TO DO => Go through the entries and copy every line that has the string "accomplish" in it.

========================================================================

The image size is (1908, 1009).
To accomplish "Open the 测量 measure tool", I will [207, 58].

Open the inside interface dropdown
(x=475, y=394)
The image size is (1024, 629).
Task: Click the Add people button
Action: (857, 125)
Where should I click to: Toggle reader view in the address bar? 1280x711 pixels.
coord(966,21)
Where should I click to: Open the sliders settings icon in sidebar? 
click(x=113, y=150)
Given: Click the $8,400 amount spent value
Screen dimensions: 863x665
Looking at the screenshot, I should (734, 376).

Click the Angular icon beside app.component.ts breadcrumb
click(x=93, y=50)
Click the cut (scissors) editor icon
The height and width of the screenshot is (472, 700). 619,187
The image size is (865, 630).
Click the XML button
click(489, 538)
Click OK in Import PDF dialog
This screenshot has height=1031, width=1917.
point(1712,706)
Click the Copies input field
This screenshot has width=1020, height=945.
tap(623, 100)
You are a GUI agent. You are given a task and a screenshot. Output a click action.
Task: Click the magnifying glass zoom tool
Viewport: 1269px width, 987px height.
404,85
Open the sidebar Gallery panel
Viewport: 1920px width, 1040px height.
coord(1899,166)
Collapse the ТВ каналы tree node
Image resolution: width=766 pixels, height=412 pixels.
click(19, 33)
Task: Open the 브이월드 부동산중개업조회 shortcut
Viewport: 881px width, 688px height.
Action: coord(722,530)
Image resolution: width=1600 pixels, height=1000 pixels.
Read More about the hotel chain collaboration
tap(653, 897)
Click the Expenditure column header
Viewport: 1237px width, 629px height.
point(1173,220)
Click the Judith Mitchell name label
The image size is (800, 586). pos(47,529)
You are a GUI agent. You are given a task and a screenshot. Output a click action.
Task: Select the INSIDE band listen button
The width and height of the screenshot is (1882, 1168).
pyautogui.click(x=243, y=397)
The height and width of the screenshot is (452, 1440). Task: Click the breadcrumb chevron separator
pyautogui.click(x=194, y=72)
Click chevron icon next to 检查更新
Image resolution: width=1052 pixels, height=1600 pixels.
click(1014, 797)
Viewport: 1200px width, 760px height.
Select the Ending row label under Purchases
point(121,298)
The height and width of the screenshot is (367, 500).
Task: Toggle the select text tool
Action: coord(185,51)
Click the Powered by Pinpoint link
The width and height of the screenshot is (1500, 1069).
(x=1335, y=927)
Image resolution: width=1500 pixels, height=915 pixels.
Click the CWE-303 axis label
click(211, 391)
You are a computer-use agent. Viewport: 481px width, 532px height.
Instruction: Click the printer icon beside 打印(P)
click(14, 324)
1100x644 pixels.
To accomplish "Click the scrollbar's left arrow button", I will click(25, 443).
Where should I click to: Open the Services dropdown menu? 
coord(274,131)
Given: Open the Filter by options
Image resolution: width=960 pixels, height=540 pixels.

========================================================================

RESULT OF THE TASK =>
To accomplish "Open the 测量 measure tool", I will [207, 58].
To accomplish "Click the scrollbar's left arrow button", I will click(25, 443).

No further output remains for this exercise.